Better numbers

This is nothing new, only to illustrate:

  • Would it be possible to have numbers only with a space between them (no matter whether normal space – case 2 – or non-breaking space – case 1) regarded and treated as one number? Are there any use cases where such a differenciation would makr sense?
  • Do I assume right that there is no difference in that the number is non-translatable or not (just to be sure)?

Next stop: numbers with percentage-symbol, then.

Only for curiosity:
Example 1 has 6 words with 2 different words. Example 2 has 8 words with 2 different words. Shouldn't that be a 66 % match respectively a 75 % match?
1. That's a good idea to treat such spaced numbers as one.
2. CT compares the length of the segments (not the number of words).


Really appreciated. As I mentioned above, there might be some exceptions:
  1. In the year 2017 400 journalistes were killed.
  2. In the year 2017, 400 journalistes were killed.
  3. In department 36 400 people are employed.
  4. In department 36, 400 people are employed.

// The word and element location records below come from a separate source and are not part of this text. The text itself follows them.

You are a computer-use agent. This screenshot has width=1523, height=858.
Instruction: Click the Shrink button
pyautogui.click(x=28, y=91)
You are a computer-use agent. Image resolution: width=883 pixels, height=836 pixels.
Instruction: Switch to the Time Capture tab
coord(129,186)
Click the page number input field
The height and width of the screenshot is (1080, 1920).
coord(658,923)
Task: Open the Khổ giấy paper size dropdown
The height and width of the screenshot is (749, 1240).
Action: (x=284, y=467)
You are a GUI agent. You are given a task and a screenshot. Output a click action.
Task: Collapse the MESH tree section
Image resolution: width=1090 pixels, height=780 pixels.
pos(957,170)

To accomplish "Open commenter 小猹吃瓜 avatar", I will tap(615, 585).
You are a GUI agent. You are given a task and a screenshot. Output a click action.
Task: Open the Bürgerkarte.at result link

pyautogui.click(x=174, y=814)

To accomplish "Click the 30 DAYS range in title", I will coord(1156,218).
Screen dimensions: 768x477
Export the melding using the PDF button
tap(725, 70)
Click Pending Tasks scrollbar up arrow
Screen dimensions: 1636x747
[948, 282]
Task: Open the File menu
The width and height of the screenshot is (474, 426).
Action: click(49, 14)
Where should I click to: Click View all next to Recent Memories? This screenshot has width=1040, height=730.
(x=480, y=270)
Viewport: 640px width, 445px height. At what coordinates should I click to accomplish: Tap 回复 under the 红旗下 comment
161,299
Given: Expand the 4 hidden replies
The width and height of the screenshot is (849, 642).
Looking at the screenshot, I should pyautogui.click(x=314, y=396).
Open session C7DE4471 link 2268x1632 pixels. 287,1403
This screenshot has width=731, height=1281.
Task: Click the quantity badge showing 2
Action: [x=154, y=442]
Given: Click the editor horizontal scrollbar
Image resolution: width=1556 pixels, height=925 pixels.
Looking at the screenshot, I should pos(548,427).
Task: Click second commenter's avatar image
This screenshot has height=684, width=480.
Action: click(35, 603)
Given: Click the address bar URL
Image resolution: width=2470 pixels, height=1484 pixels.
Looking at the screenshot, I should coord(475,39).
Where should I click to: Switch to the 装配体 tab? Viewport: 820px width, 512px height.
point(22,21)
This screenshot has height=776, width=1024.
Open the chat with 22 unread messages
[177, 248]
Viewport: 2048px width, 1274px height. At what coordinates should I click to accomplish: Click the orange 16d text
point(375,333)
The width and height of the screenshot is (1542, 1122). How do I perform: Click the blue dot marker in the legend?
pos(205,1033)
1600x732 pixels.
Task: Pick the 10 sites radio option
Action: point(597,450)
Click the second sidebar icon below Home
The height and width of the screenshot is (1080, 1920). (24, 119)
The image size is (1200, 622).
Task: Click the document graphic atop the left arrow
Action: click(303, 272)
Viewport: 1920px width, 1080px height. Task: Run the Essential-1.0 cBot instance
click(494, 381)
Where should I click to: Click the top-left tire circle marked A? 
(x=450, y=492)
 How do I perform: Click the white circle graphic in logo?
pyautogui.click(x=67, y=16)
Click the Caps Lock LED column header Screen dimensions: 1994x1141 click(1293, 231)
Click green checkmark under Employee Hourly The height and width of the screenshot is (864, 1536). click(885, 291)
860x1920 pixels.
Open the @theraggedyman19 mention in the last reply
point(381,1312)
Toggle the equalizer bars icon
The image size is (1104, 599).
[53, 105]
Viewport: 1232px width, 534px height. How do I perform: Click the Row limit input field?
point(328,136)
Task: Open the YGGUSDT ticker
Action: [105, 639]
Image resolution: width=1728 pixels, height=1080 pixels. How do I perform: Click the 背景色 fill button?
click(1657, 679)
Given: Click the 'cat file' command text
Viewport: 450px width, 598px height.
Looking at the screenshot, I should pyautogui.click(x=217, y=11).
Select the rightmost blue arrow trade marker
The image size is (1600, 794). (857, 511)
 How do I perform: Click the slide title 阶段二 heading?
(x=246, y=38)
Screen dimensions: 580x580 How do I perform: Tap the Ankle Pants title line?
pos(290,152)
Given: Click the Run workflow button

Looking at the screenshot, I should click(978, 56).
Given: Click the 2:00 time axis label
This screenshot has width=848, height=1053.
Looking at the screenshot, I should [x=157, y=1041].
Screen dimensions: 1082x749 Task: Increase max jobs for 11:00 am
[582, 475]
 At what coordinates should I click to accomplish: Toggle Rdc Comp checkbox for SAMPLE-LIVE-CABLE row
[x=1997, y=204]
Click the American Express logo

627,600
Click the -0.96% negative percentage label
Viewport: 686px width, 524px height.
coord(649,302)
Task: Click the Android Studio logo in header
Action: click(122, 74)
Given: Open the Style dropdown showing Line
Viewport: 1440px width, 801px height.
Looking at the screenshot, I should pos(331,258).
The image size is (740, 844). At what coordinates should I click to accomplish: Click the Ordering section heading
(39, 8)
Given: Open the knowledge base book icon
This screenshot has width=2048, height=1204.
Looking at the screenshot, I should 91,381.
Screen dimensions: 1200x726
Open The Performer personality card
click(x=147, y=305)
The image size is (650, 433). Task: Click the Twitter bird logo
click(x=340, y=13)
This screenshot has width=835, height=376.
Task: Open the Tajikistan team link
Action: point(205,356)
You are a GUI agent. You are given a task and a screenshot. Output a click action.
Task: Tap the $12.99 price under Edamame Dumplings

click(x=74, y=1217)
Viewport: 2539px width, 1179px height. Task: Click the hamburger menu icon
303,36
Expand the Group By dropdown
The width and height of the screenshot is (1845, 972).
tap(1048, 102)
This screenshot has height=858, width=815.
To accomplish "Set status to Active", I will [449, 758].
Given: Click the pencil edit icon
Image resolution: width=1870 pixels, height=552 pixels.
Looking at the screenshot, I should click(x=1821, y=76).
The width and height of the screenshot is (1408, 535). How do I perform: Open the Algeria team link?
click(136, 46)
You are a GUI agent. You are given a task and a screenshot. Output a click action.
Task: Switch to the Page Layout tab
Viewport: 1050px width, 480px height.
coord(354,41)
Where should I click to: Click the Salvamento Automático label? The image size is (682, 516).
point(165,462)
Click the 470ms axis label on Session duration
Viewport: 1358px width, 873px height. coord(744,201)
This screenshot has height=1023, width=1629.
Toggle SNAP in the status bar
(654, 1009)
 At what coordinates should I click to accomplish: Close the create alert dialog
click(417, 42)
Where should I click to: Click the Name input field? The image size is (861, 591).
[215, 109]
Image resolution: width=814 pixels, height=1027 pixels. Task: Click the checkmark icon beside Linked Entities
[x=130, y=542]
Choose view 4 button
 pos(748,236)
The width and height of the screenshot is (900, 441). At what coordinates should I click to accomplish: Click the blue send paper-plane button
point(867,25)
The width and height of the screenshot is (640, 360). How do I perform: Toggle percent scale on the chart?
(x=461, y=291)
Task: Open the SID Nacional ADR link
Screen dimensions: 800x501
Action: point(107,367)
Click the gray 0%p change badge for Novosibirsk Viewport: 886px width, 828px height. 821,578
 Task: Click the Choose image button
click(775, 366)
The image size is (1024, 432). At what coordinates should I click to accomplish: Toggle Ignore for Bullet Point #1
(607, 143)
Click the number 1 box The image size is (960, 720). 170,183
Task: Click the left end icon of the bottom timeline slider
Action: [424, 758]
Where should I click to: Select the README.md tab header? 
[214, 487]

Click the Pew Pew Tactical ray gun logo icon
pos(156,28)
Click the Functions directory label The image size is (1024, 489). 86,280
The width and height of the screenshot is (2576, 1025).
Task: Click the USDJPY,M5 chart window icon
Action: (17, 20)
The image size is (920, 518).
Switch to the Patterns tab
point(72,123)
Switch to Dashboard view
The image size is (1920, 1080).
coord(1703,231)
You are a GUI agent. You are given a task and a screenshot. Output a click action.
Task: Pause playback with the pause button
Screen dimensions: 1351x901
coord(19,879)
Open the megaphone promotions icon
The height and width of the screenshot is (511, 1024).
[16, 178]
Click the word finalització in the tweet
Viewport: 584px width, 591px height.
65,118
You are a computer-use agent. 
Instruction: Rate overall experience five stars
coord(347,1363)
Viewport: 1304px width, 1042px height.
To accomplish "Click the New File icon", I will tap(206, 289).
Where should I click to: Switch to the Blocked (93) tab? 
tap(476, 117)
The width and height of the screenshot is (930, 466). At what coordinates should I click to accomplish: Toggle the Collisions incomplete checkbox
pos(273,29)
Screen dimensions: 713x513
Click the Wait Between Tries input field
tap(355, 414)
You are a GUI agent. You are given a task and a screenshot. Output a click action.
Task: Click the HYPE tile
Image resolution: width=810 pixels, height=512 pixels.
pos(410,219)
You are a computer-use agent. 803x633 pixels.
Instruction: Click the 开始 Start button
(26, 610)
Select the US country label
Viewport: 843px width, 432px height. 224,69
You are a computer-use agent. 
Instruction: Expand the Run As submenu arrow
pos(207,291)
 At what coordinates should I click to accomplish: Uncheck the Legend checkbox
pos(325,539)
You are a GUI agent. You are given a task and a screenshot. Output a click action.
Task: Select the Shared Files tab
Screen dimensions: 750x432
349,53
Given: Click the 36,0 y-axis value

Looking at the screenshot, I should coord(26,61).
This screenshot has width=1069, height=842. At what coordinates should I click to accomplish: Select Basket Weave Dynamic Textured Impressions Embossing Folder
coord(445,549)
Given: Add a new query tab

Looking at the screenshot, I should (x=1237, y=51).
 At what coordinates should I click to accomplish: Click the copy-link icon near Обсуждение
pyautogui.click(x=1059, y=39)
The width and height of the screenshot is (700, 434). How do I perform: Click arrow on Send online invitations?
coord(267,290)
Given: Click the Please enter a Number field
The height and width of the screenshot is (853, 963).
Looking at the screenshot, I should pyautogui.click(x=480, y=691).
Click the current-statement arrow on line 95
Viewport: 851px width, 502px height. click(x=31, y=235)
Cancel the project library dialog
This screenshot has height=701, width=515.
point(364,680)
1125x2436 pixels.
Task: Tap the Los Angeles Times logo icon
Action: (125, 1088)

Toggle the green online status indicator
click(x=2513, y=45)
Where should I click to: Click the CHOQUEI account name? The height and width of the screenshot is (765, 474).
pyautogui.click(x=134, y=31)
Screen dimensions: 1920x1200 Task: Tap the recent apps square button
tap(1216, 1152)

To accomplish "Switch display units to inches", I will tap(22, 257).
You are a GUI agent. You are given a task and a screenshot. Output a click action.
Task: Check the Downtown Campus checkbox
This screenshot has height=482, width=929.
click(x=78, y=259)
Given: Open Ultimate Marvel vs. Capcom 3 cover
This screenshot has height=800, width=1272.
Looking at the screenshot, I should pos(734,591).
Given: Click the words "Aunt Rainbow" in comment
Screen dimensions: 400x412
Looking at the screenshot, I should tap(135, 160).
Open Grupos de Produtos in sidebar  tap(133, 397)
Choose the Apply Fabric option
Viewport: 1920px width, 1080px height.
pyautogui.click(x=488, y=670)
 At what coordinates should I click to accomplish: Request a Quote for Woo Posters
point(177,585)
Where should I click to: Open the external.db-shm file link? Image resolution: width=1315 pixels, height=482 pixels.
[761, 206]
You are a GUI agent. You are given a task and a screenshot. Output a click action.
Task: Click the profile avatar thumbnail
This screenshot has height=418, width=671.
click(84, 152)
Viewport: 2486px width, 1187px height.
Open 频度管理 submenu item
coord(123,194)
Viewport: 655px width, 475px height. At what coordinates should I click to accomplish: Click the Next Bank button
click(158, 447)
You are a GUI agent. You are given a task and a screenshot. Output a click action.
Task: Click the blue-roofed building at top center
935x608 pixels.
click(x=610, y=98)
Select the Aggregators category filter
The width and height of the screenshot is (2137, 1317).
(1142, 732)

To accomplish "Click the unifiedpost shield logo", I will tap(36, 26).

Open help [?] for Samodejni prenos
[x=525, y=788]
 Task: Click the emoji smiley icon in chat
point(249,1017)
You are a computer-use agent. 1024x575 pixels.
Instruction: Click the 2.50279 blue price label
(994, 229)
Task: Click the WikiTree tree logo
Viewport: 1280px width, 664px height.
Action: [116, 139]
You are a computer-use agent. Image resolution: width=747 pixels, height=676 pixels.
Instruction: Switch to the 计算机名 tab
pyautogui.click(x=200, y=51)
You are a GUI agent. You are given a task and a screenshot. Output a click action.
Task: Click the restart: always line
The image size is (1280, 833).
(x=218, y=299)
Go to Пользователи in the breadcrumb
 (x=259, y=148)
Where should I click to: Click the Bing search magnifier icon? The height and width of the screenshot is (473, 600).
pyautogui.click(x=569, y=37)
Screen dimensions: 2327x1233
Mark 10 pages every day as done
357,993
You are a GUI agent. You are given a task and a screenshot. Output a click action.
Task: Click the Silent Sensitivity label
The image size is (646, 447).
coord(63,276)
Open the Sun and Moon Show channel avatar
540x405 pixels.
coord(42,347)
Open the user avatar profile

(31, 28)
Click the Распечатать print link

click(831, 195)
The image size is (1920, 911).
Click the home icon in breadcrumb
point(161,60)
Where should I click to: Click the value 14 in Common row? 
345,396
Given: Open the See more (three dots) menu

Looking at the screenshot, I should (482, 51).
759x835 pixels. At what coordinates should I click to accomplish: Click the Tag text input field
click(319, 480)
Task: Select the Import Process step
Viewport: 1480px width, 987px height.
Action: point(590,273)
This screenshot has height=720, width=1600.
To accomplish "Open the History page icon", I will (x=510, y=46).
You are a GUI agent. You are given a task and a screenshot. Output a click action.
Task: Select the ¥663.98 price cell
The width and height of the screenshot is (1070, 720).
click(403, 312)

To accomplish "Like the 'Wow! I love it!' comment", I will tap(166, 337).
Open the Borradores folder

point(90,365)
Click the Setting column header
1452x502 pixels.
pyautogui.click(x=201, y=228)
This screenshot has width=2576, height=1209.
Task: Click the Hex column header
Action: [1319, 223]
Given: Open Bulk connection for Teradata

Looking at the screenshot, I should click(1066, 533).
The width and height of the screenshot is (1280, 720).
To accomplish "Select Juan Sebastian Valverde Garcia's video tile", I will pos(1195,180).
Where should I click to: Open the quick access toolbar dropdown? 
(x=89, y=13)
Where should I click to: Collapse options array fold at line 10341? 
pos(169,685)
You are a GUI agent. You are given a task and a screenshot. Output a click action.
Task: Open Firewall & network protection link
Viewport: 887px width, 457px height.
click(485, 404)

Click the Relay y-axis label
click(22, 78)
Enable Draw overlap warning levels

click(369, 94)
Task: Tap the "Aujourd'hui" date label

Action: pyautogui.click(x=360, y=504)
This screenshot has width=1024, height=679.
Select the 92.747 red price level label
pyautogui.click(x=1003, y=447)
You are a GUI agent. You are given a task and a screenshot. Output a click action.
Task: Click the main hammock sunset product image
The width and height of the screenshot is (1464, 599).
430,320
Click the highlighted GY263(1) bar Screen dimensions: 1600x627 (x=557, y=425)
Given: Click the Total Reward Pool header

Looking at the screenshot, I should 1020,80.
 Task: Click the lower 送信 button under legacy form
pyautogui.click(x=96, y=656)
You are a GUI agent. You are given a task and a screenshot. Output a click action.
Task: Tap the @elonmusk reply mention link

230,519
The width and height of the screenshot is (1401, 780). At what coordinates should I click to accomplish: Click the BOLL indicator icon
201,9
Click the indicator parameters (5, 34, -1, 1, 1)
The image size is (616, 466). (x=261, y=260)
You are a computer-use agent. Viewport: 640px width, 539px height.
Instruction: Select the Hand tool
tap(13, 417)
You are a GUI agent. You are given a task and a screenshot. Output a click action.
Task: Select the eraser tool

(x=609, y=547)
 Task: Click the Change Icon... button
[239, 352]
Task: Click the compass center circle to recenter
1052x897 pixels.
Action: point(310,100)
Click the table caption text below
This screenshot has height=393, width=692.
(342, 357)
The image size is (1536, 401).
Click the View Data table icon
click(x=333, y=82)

While 1 and 3 are bad style and deserve a false positive (if the numbers are separated in the target text, and they should), cases 2 and 4 is a bit different from above because of the comma. Would a rule be necessary here (only consider numbers with 1 to 3 other number separated by a space (and perhaps additionally a comma) as a number? On the other hand side many OCRed docs tend to have such numbers.

These cases should perhaps be kept in mind, at least that they may happen. I did not want to create more problems (maybe there is a very simple solution to resolve all this, maybe a question of "what is more probable?"). Happy holidays.